Dark Rock kosztuje dwa razy mniej niż to chłodzenie, które poleciłeś
Jeśli ono jest na poziomie noctua, to noctua i tak jest tańsza o 2 stówki, zrobi to samo, a jedyne co się może zepsuć to wiatraczek, który wymienisz w 5 minut
No, chyba że kolega będzie się bawił mocne OC to można pomyśleć o takiej przewymiarowanej wodzie
Ale dobra tam… koniec sporów ideologicznych
Dla mnie ma jeszcze ten, że przy transporcie i przestawianiu kompa nie trzeba uważać tak jak przy kocku jakim jest DR . Odczucia wizualne w tym przypadku są dla mnie dodatkiem. Wybrałbym AIO bardziej ze względów praktycznych.
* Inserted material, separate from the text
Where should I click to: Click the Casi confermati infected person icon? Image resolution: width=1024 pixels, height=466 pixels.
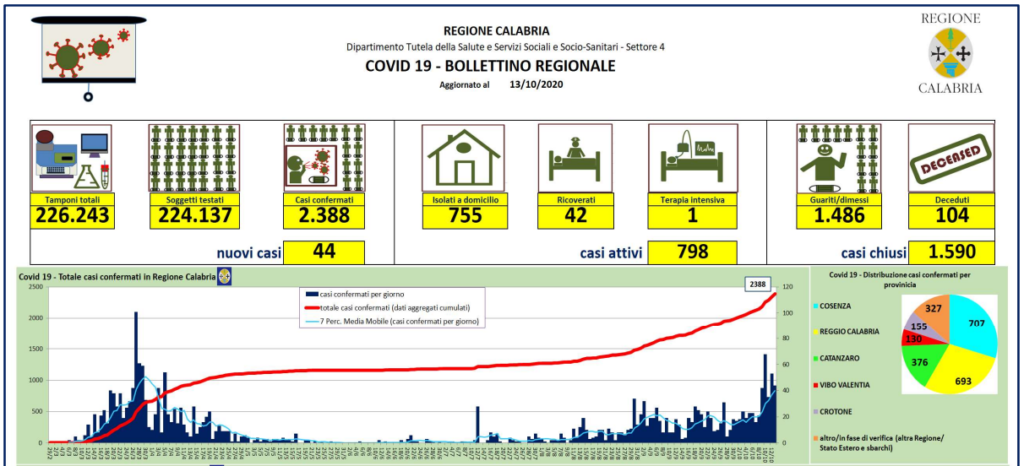323,158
Nie zastanawiałem się nad tym, bo komputery składam sam, a przy przenoszeniu komputera w domu nie zwracam kompletnie na to uwagi. Musiałbym chyba nim codziennie rzucać, żeby się coś poluzowało.
Też na to nie patrzyłem, a potem życie zweryfikowało moje poglądy . Krótko po złożeniu kompa musiałem się przeprowadzić więc był demontaż i montaż, zaraz znów się będę przeprowadzał … Dodatkowo dla mnie - nie wiem z czego to wynika, ale montaż DRa jest dość trudny i trzeba mocno uważać, aby niczego nie uszkodzić. Poza tym trochę mi jednak szkoda naprężeń jakie są przenoszone na płytę główną, ten cooler jest naprawdę potężny.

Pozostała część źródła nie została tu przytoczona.